Rodrigo Chaves: Das muss im internationalen Kontext betrachtet werden. Es stimmt wohl, dass so etwas nirgendwo auf der Welt erlaubt werden würde, aber wir wissen genau, dass dann, wenn wir dort eingreifen würde, dies sofort für viele Staaten, die US-amerikanischen Interessen folgen, ein Grund wäre, Maßnahmen gegen Venezuela zu ergreifen. Es wird ständig versucht, irgendwelche vermeintlichen Gründe für ein Vorgehen gegen Venezuela zu finden.

Auch gegen die offensichtlichen Falschmeldungen der Fernsehsender, die ja sogar den Putsch medial inszenierten, wird nichts unternommen...
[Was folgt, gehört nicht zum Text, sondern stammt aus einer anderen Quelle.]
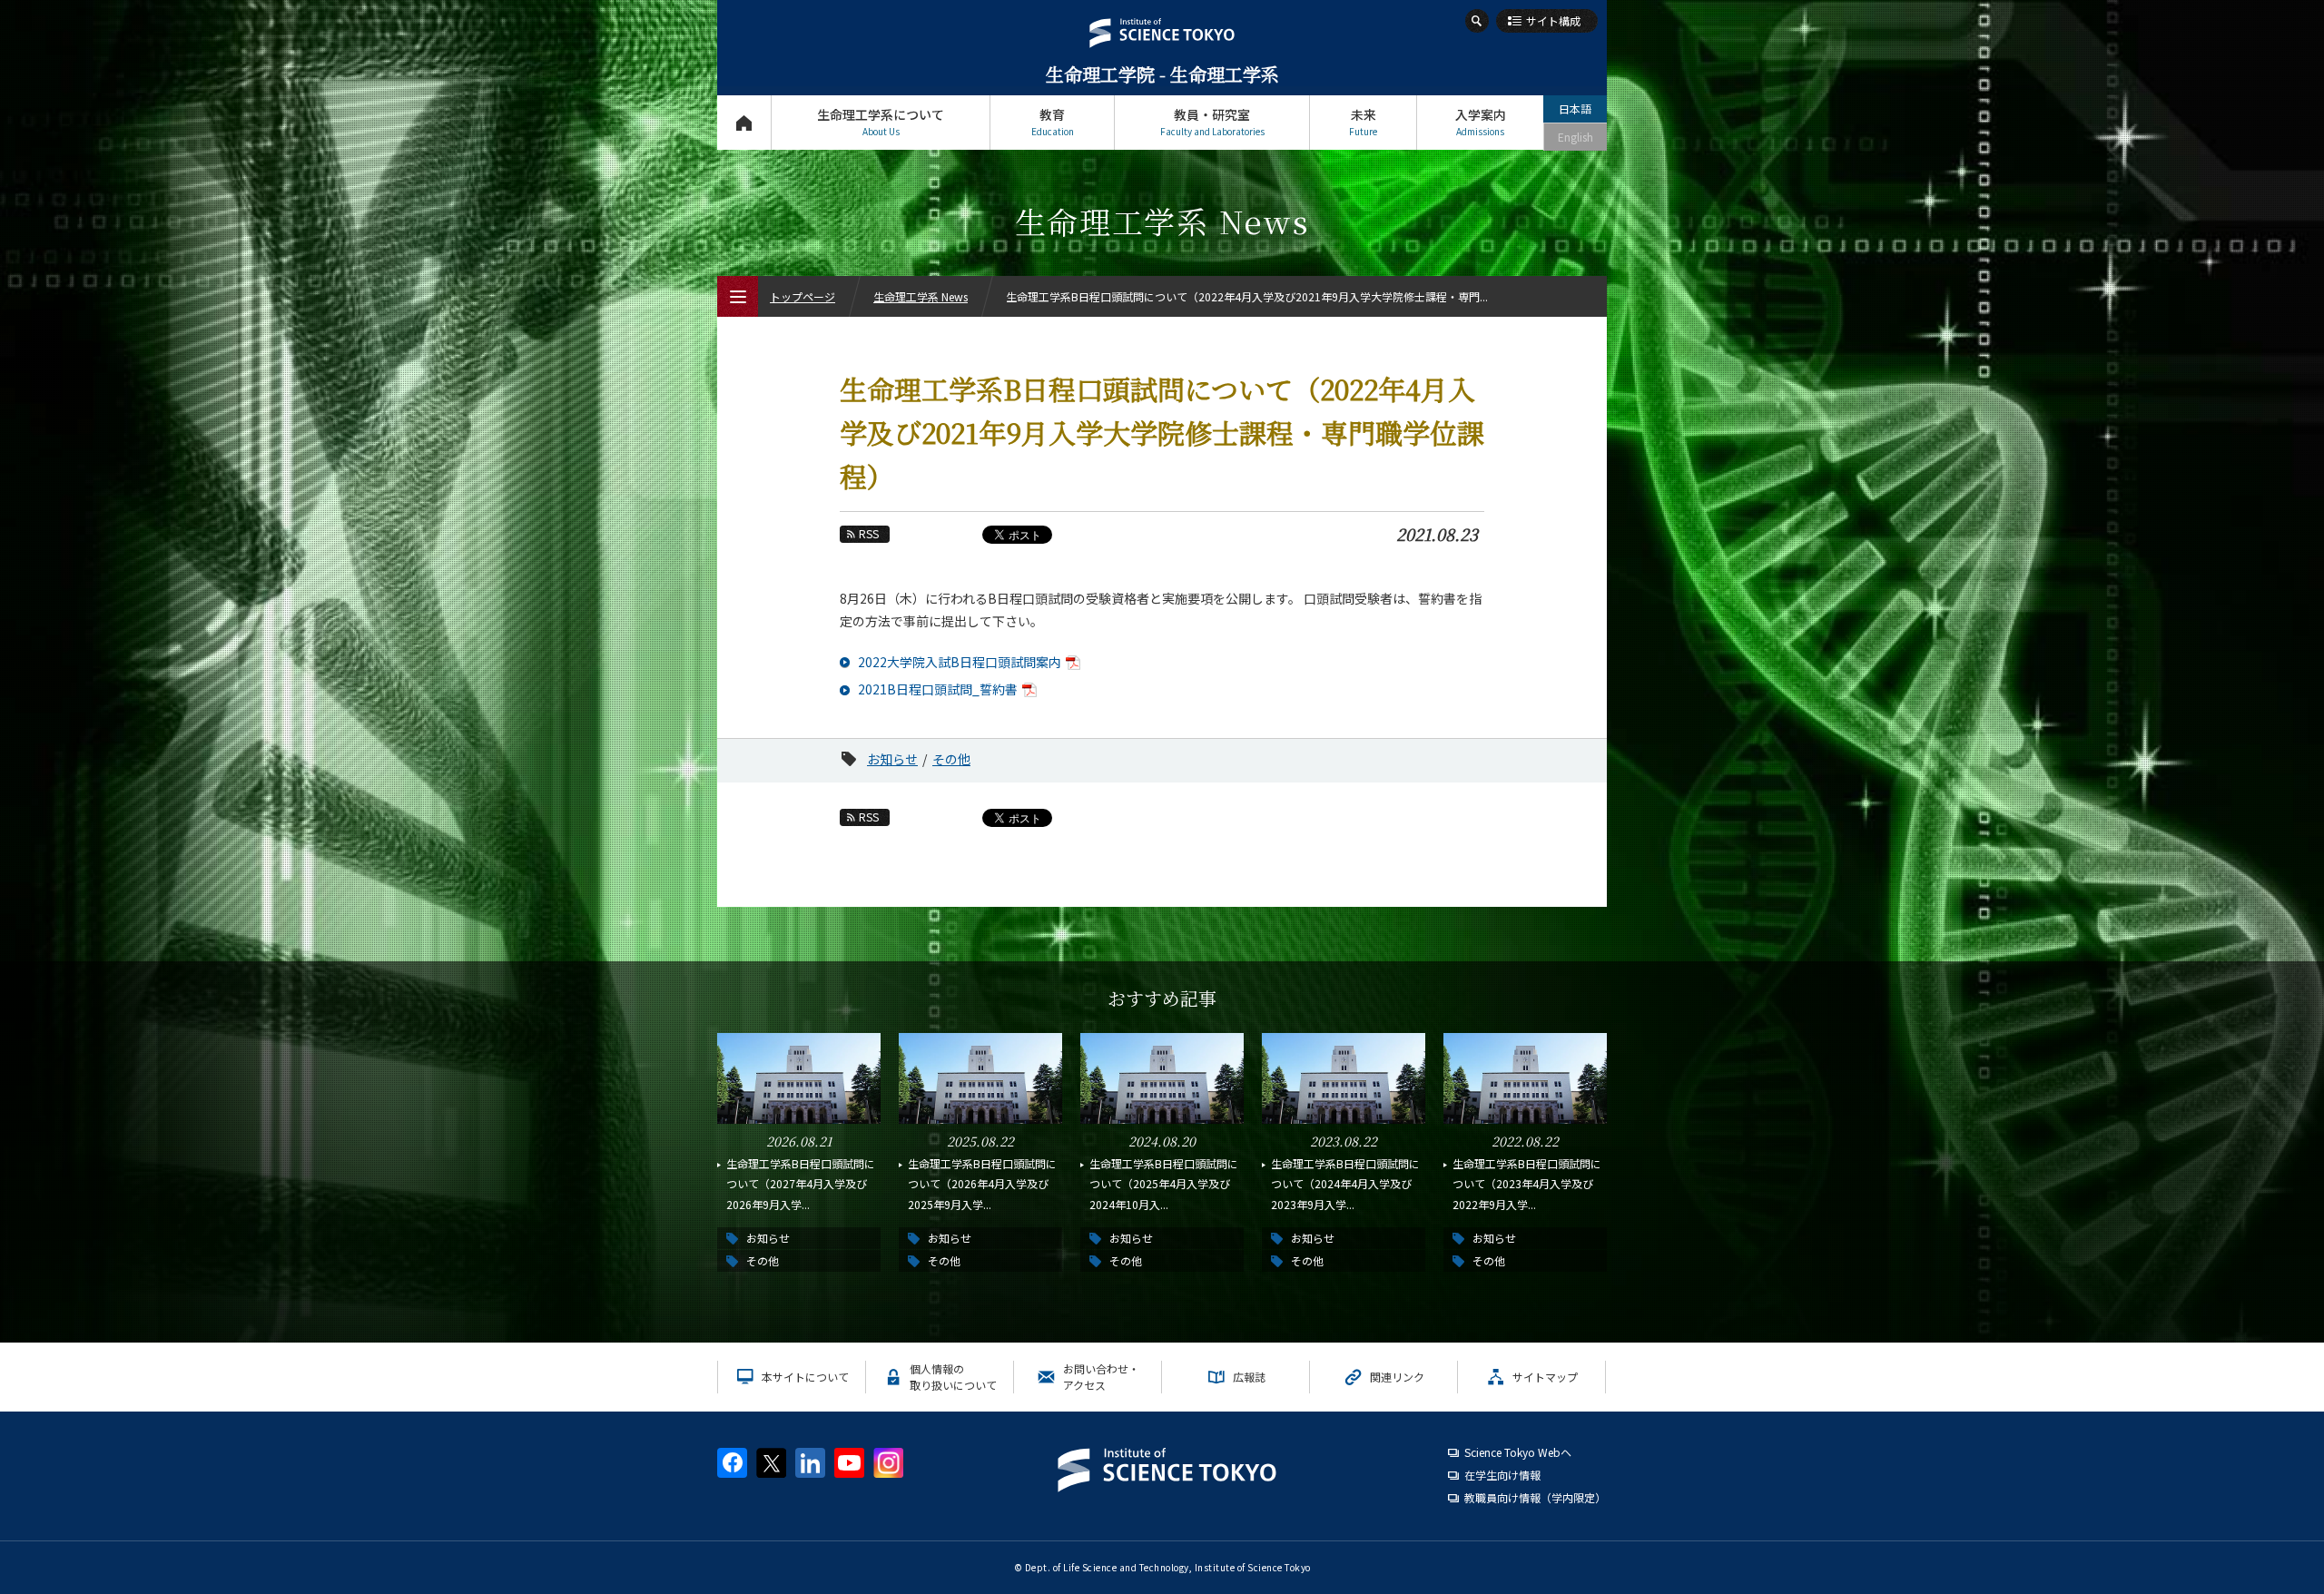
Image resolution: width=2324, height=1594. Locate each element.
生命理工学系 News (920, 296)
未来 (1363, 121)
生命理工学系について (880, 121)
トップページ (744, 122)
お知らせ (892, 759)
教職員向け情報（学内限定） (1535, 1497)
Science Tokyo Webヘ (1517, 1452)
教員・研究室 (1212, 121)
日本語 (1575, 108)
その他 (951, 759)
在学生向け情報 (1502, 1474)
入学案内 (1480, 121)
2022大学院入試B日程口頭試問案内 (959, 662)
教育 (1052, 121)
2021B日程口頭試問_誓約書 (938, 689)
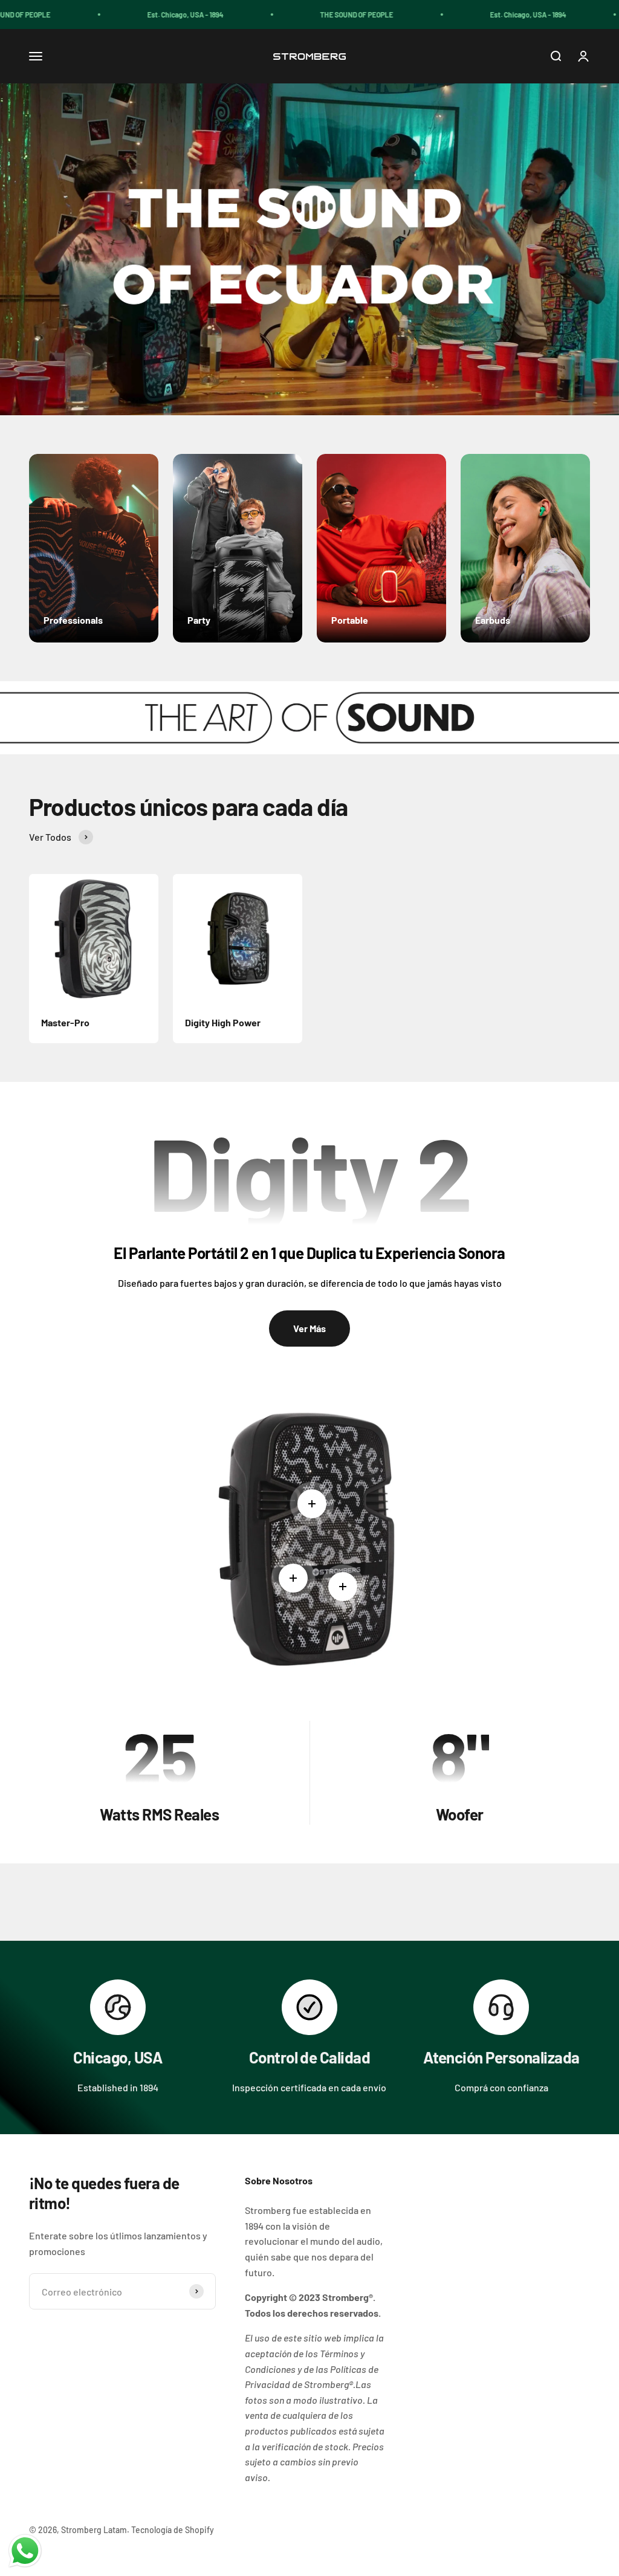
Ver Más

Rodrigo Chaves: Venezuela ist wahrscheinlich das Land mit der weitgehendsten Pressefreiheit in der Welt und dennoch sind wir bei dem Internationalen Presse Institute unter Beobachtung. Man kann sich vorstellen, was passieren würde, wenn wir eine Zeitung anrühren oder auch nur einem Journalisten etwas tun würden! Und das in einem Land, in dem es vorher durchaus üblich war, Zeitungen zu schließen und Journalisten zu verhaften, die sich gegen die Regierung äußerten. Heute, wo es das nicht mehr gibt, wird behauptet, es gäbe keine Pressefreiheit. Das ist Folge des Medienzirkus, der das Land auch vieler Möglichkeiten beraubt, dem Gesetz nach vorzugehen. Aber das sind Etappen des Prozesses.